In the Tribunal's decision at paragraph 27, the Industrial Tribunal say this:
"27 Mr Finlay, [who gave evidence on behalf of the first respondent] in our judgment summed the problem up in his evidence when he said that Mr Mahto demonstrated clinical competence but was difficult to say whether this amounted to clinical excellence. No one had any specific criticisms. He was obviously a perfectly good Associate Specialist and the only question was whether he was outstanding. The purpose of the Scheme was to reward performance beyond what would normally be expected."
And that, having listened to Mr Mahto, does seem to be the problem.

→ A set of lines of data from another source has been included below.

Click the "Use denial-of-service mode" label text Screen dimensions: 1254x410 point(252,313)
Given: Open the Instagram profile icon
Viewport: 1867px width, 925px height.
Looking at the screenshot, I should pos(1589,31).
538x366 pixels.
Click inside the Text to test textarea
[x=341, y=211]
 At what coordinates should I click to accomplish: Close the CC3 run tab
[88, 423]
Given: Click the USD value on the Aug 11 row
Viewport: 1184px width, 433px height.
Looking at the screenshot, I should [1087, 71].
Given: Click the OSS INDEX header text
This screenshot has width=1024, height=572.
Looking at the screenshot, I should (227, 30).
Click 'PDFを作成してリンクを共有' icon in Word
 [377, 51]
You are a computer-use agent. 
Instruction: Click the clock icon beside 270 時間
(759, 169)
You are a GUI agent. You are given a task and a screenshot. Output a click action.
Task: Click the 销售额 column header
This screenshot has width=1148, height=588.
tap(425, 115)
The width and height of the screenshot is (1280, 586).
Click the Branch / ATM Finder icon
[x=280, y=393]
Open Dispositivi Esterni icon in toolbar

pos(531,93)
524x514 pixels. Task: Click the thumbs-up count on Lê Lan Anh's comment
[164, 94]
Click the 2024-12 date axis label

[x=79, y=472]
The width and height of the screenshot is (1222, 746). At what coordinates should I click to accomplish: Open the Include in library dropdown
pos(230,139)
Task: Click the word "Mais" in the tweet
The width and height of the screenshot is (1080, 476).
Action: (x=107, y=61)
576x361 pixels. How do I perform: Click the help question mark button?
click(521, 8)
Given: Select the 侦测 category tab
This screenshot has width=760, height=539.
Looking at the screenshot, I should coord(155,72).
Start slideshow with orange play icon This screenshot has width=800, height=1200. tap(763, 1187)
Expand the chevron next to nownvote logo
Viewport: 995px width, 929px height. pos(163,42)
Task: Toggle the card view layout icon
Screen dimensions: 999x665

He has sought before us to re-argue all the points which it is plain to us were argued before the Industrial Tribunal. That of course is not the function of the Employment Appeal Tribunal. When asked and indeed pressed, to identify the error of law in this Industrial Tribunals decision, he said that the judgment was completely contrary to the evidence and the rules and regulations. I am afraid that that is not enough. This Industrial Tribunal, in our judgment, correctly applied the law. It appreciate that in these cases it is rare that there is direct evidence of discrimination. It had to consider whether inferences could be drawn, bearing in mind the onus lying on the applicant. For the reasons set out in the decision, it found that no such inference could be drawn, and in those circumstances found that there was no unlawful discrimination. We for ourselves can see no error of law in the approach of the Industrial Tribunal, and further, I am afraid, nothing which Mr Mahto has urged on us today has caused us to reach any different conclusion.
In those circumstances, we regret to say that we do not feel that this is a case which should go to a full hearing, and the appeal will be dismissed here and now.